En este espacio hemos insistido en cómo las políticas de Donald Trump implican una peligrosa regresión para los Estados Unidos en materia de derechos humanos y civiles, y el tema lo abordamos como parte de nuestro libro las 94 paradojas para pensar el Siglo XXI.
Leopoldo Martínez Nucete / ALnavío
En su momento, abordamos los terribles acontecimientos de Charlottesville como lamentable expresión de este retroceso, tras los cuales, por cierto, todo ha empeorado. Como si no fuese suficientemente difícil lidiar con la pandemia, ahora enfrentamos una crispación en el país, tras el asesinato de George Floyd, en Minneapolis.
Ha sido una semana de protestas, por lo general masivas y pacíficas, impulsadas por la indignación y un justificado clamor de justicia, debida a la deuda histórica con la comunidad afroamericana en los Estados Unidos. La nación rechaza un racismo sistémico, cuyo cese pasa por una reforma de la justicia penal y la cancelación inmediata de los excesos en las prácticas policiales, entre otras manifestaciones de desigualdad racial en los EEUU.
George Floyd murió gritando: «No puedo respirar»… y así se sienten millones de estadounidenses. La sensación de opresión creció después de que su verdugo, el oficial de policía (cuyo historial de brutalidad es vergonzoso), fue acusado de asesinato en tercer grado, en clara manipulación legal para ubicarlo en la sanción más leve. Como si el país en pleno no hubiera visto las imágenes de la muerte por sofocación de George Floyd, un hombre rendido ante la autoridad, esposado, rogando por su vida, así como a los muchos testigos que pedían al oficial que dejara de actuar con alevosía y odio.
El caso de George Floyd es uno de los muchos que suceden a diario, y se suma a una dolorosa lista de recientes situaciones que han llamado la atención e indignación del país entero. Es parte del grueso y doloroso expediente de las injusticias procesales contra personas de color en el sistema penal estadounidense, que llegaron al extremo de condenas a pena de muerte por crímenes no cometidos por los acusados, aplicadas por jurados prejuiciados racialmente o manipulados para llegar a esos fallos judiciales por policías, fiscales y jueces comprometidos en dicha injusticia.
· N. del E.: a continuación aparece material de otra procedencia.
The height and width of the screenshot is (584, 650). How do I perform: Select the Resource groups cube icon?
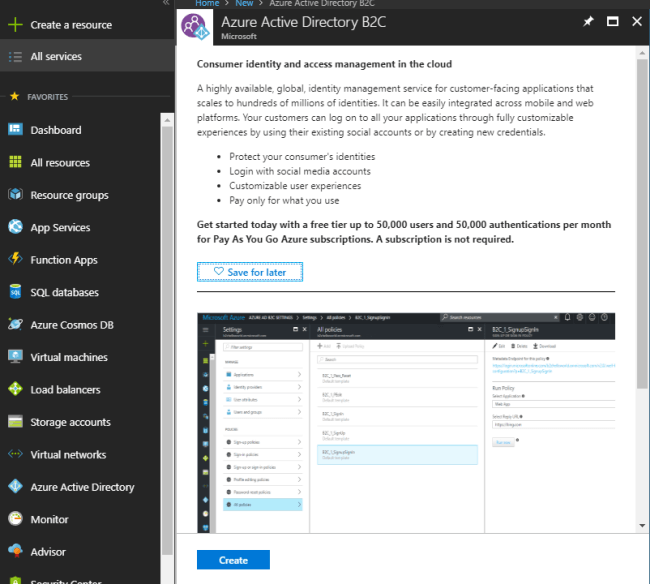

Se suma también al flagelo de la encarcelación masiva de afroamericanos y latinos, privados de libertad a partir de enjuiciamientos que no resistirían un examen objetivo.
Para contextualizar esta afirmación vale la pena dar lectura al informe apartidista de la prestigiosa organización “Sentencing Project” presentado a la relatoría para los derechos humanos de la ONU. Allí se documenta en detalle la injusticia, por ejemplo: Aunque los afroamericanos y los latinos representan el 29% de la población de los EE.UU., integran el 57% de la población carcelaria; y la razón de este exceso es que resulta más probable que los fiscales acusen a las personas de color por delitos que conllevan penas más pesadas que a la población blanca, a todo nivel. Son muchas las causas, incluyendo, además de los prejuicios, el acceso a una defensa adecuada que no es posible para las poblaciones vulnerables o en situación de pobreza, fundamentalmente, personas de color. Pero más aun, la acción policial suele enfocarse prejuiciosamente en contra de las comunidades de color, por los mismo hechos, como demuestra el informe citado.
Entre muchas otras cifras y hallazgos los afrodescendientes tienen 3,7 veces más probabilidades de ser arrestados por posesión de marihuana que los blancos, a pesar de que su tasa de consumo de marihuana es comparable. Esa realidad se ha agravado, expresándose como una tendencia en todas las ofensas legales; y las cifras son igualmente alarmantes cuando se examinan las dificultades de reinserción a la sociedad, después de cumplir condena penal, para la población afroamericana o latina, comparados con los exconvictos anglosajones.
No podemos, pues, sustraer nuestra mirada de la esencia de este movimiento contra la injusticia racial; y limitarnos a señalar responsabilidades por los disturbios aislados y la violencia que conllevaron, unas veces, por la acción deliberada de los agitadores, otras, por oportunismo y otras más, como respuesta a la desmedida represión de la policía. Muchos menos podemos admitir la manipulación que intenta deslegitimar la protesta tildándola de violenta por diseño o sugiriendo que obedece a una agenda ideológica o de desestabilización. No. Ese no es el caso. La realidad es que hay un déficit de justicia racial, que se evidencia en muchos órdenes; y su único responsable no es Trump (cuya visión de las cosas y ejercicio como Presidente es parte crucial del problema), pues se trata de una cuestión sistémica, que requiere correctivos en distintos planos, desde el ámbito federal hasta el nivel local de gobierno.